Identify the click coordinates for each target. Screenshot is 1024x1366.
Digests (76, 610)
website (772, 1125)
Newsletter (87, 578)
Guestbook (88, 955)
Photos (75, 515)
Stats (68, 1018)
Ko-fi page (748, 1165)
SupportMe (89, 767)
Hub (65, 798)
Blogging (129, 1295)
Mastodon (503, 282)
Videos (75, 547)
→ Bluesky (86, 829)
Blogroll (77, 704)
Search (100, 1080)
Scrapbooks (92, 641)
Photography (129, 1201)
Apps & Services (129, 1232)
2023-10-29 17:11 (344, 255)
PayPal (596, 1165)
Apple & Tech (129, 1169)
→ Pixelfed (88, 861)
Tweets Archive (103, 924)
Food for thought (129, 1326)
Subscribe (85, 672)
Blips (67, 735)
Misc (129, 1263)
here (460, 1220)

### ACTION ITEM
Restate the material above word for word, leaving nothing out.

### WRITTEN SOLUTION
Identify the click coordinates for each target. Screenshot is 1024x1366.
Digests (76, 610)
website (772, 1125)
Newsletter (87, 578)
Guestbook (88, 955)
Photos (75, 515)
Stats (68, 1018)
Ko-fi page (748, 1165)
SupportMe (89, 767)
Hub (65, 798)
Blogging (129, 1295)
Mastodon (503, 282)
Videos (75, 547)
→ Bluesky (86, 829)
Blogroll (77, 704)
Search (100, 1080)
Scrapbooks (92, 641)
Photography (129, 1201)
Apps & Services (129, 1232)
2023-10-29 17:11 (344, 255)
PayPal (596, 1165)
Apple & Tech (129, 1169)
→ Pixelfed (88, 861)
Tweets Archive (103, 924)
Food for thought (129, 1326)
Subscribe (85, 672)
Blips (67, 735)
Misc (129, 1263)
here (460, 1220)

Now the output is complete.